TWENTY-FOUR

It’s funny to see the world as a human sees it. For one thing, it’s so information-poor. The colors are muted and limited to the narrow span they arrogantly refer to as visible light. Heat radiation can’t be seen at all, apparently, and sounds are dull. I look at Aaron’s old apartment aboard the Argo and I see garish patterns in ultraviolet on the petals of the flowers, see the dull glow of the hot-water pipes behind the walls, hear the gentle hum of the air conditioner, the throbbing of the engines, the rustling of the springtime-yellow fibers of the seasonal carpeting as Aaron walks across them.

Aaron, apparently, senses none of those things. To him, the petals are simply white; the walls, uniform beige. And the noises? He has the required biological equipment to detect most of them, but he seems to use some sort of input mask to keep them from registering on his consciousness. Fascinating.

Of course, I’m not seeing through his eyes. Rather, I’m looking in on his memories, on the patterns of recollection stored in the interlinkings of his neurons. It’s disorienting enough trying to deal with Aaron’s different sensory perceptions. But what’s even more difficult to work with is his tendency not to remember clearly. He recalls some things in great detail, but other parts are generalized beyond recognizability.

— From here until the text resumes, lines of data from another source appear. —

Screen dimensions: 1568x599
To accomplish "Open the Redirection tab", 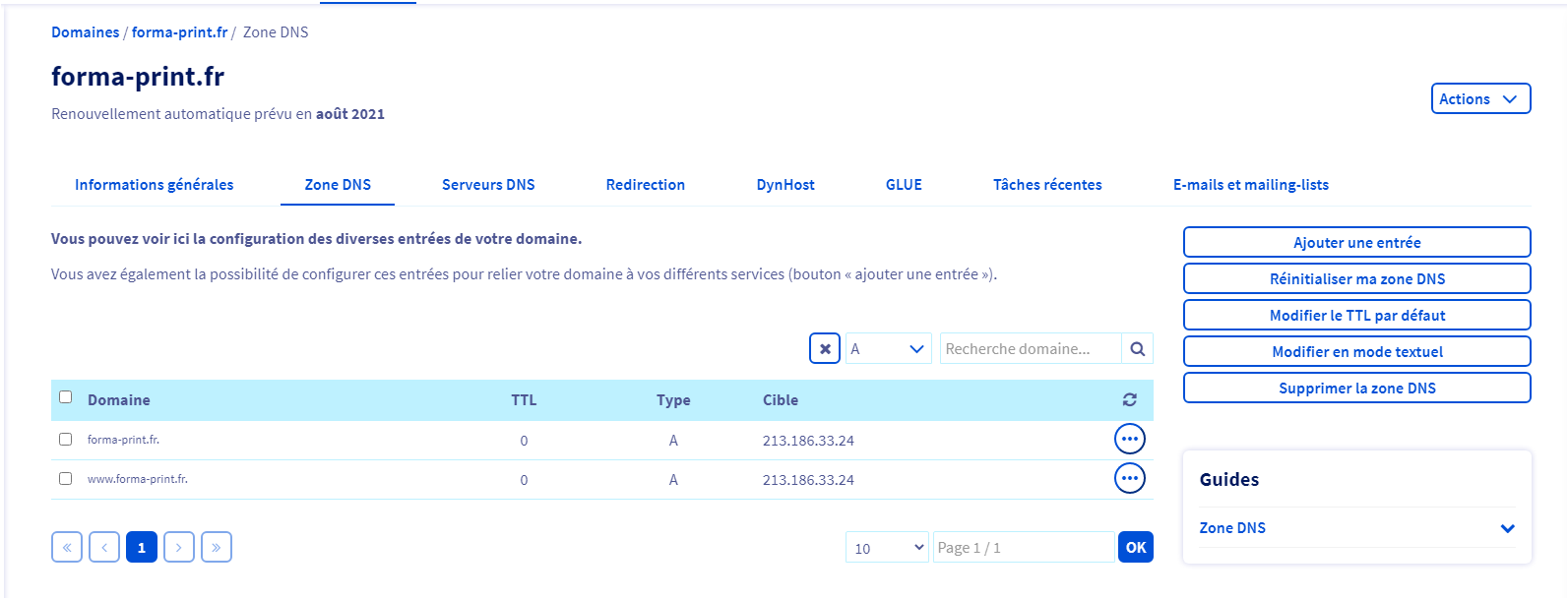I will [x=645, y=185].

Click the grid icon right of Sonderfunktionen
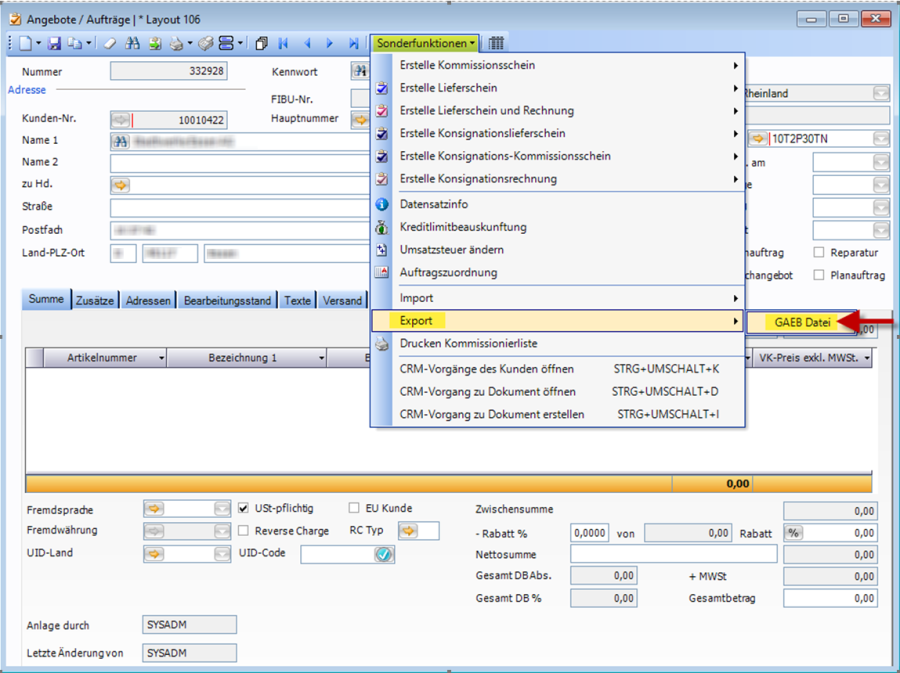tap(496, 44)
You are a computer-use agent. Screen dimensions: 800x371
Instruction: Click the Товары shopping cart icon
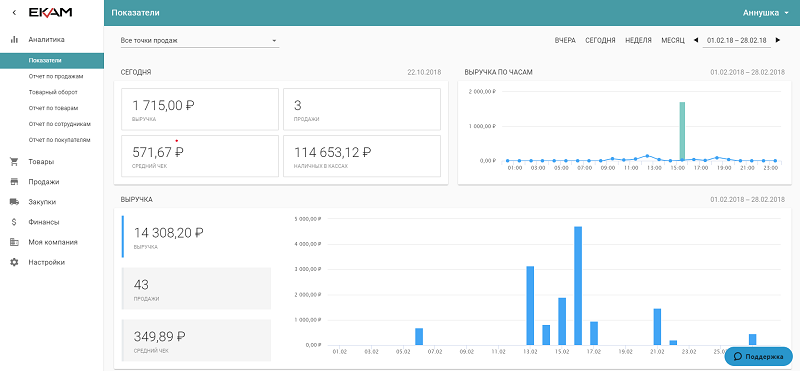coord(14,162)
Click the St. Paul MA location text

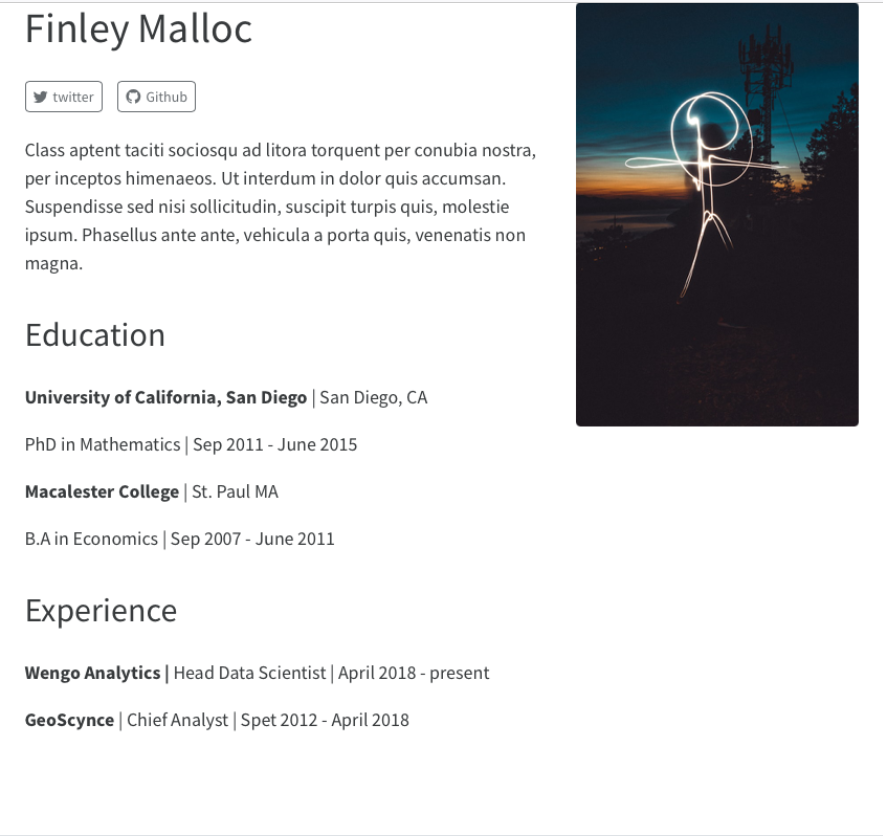coord(235,492)
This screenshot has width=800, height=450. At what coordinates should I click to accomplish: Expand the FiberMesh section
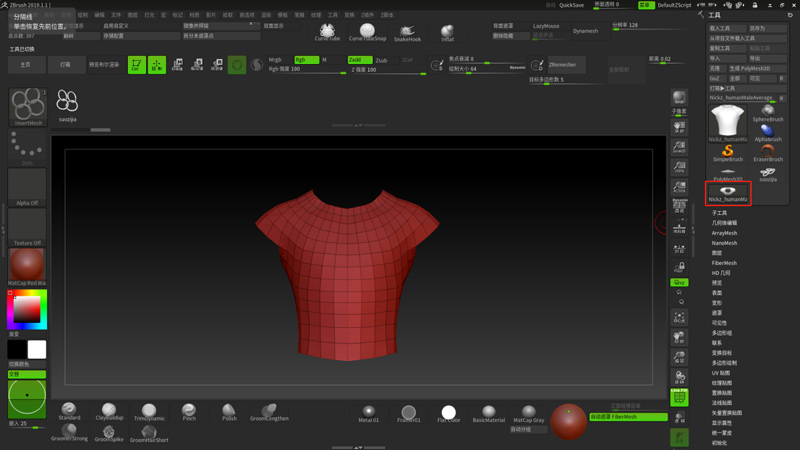(x=724, y=263)
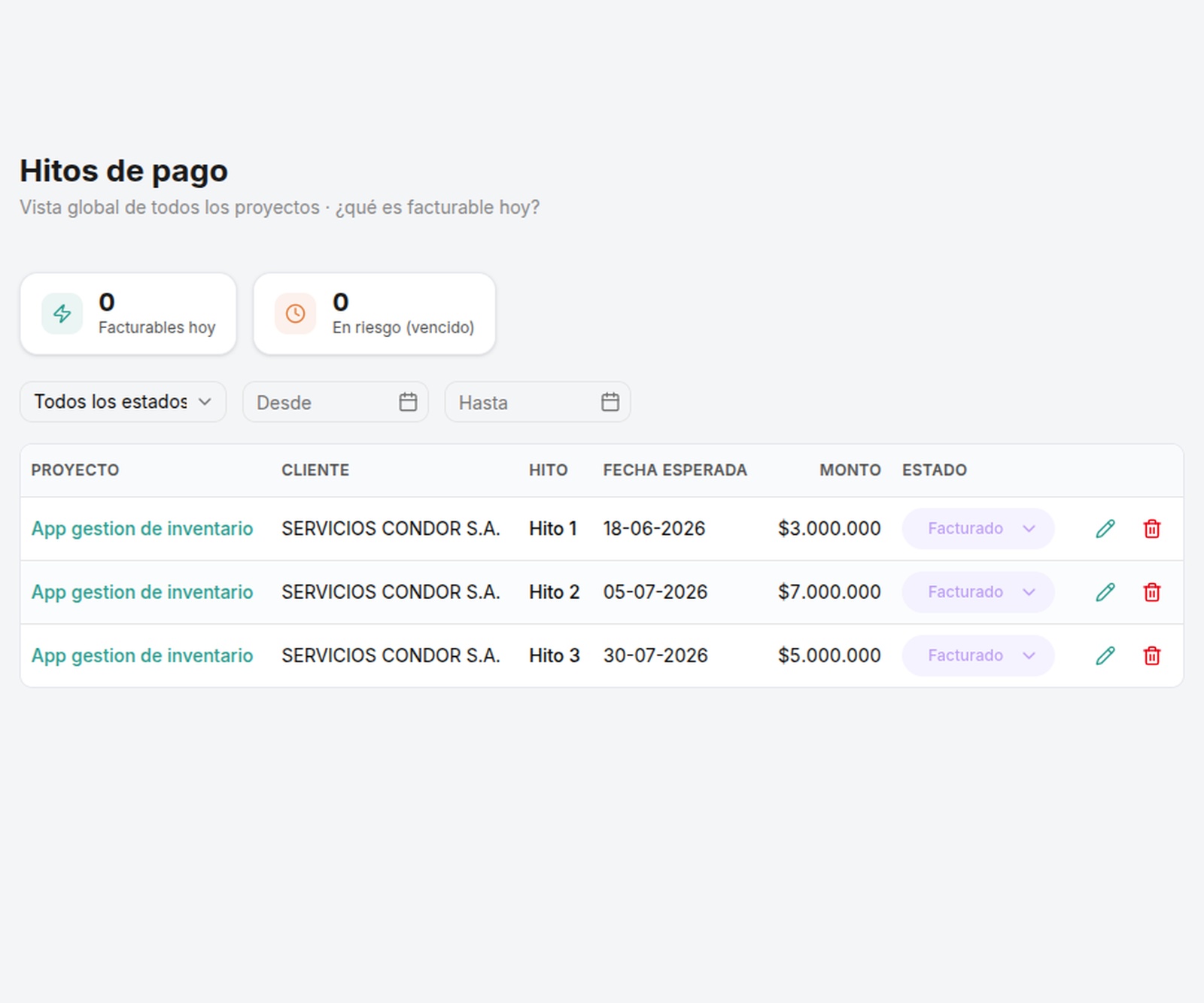Edit Hito 3 with the pencil icon
Viewport: 1204px width, 1003px height.
click(1105, 655)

Take his apartment for instance. When I look at it through my cameras, I see it precisely. It measures sixteen meters, ninety-seven centimeters by twelve meters, zero centimeters, by two meters, fifty centimeters, and is divided into four rooms. But Aaron doesn’t know that. He doesn’t even know that the ratio of the apartment’s length to its width is one to the square root of two, and that’s probably the most aesthetic thing about his home, given what a slob he is.

Further, it’s obvious to me that the living room is half the size of the whole apartment; the bedroom is half the size of the living room; and the remaining quarter is split evenly between the bathroom and tiny office.

But Aaron doesn’t see those proportions. He thinks, for instance, that the bedroom he shared with his wife Diana is tiny, claustrophobic, a trap. He sees it as only about two-thirds of its actual dimensions.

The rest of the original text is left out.